Sunday, April 18, 2010

April 18th, 2009

This is a very special day to me. Because exactly one year ago today, on April 18th 2009 I had IUI # 3. And exactly 12 days later I woke up at 5:30 am, peed on a digital pregnancy test filled with fear that what if it didn't work, where are we going from here, and how would I handle another BFN after 22 months of disappointments and pain. Only I didn't see another BFN, I saw the single most beautiful word I have ever seen....


And my whole life changed. In that very moment. and I cried and cried in pure and utter happiness and disbelief. A happiness I have never felt before. After hoping and praying for something for so long, and having let down after let down, there it was starting in my face. Pregnant! One simple word changed my whole life, and I cried more. I was shaking I was so happy. I wrote this post and was on top of the world, yet still so fragile. IF does that to you, but I knew it my heart it would be okay. It had to be.

It still seems like yesterday, walking into the ultra sounds room at my RE's office for our first u/s, clinching my husbands hand to the point of loss of circulation, just praying to see a healthy heartbeat (and of course wondering how many babies were in there as I had 3 mature follies at trigger time). And I did, and it was the most beautiful sight. And I cried more because I felt so so lucky.
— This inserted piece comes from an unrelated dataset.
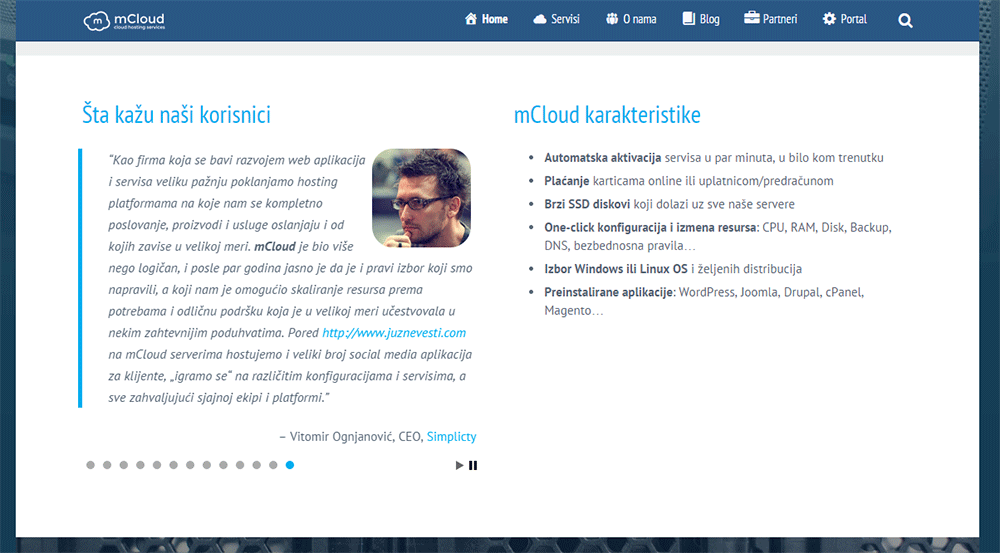
Task: Open the Servisi menu item
Action: tap(565, 19)

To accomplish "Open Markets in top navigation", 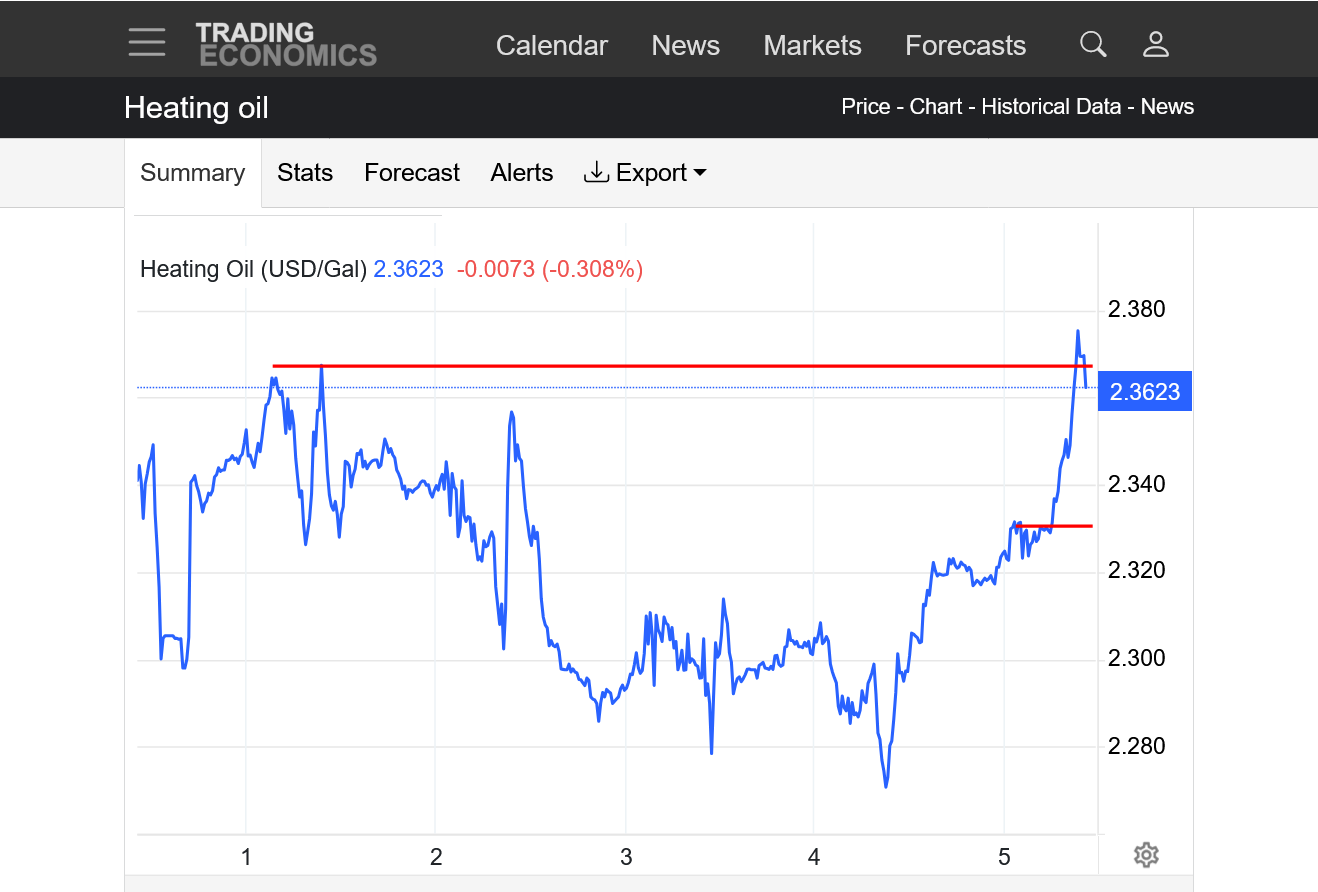I will point(812,46).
This was my baby. Our baby. The baby we had been hoping for for almost 2 years. The baby we fought for, paid thousands of dollars for, cried for, begged for, and then there she was just like none of that ever happened. A perfect little baby.

So this is a day I will never forget, almost like a birthday. This day represent so much to me. It was the day that Kay became a big sister, a day I became a mommy again, and a day that filled the void in our family. The day I got pregnant with Miss M. April 18th, 2009. As I sit here and look at her now, I just cant believe how far we've come in just 1 year!! I am still just so so thankful that I got to experience it all again. Because nothing in this world means more to me that my babies!! And because I know there are still so many couples who are in my old shoes, who deserve this just as much as I do.

2 comments:

{little birdie boutique} said...

Yay! I will always remember March 12th. That was our big day. I still remember the morning I POAS like it was yesterday!

Ann Armenta said...

Aww that brought tears to my eyes! I am so happy you got your newest LO and that after all your struggles your wishes and prayers were granted!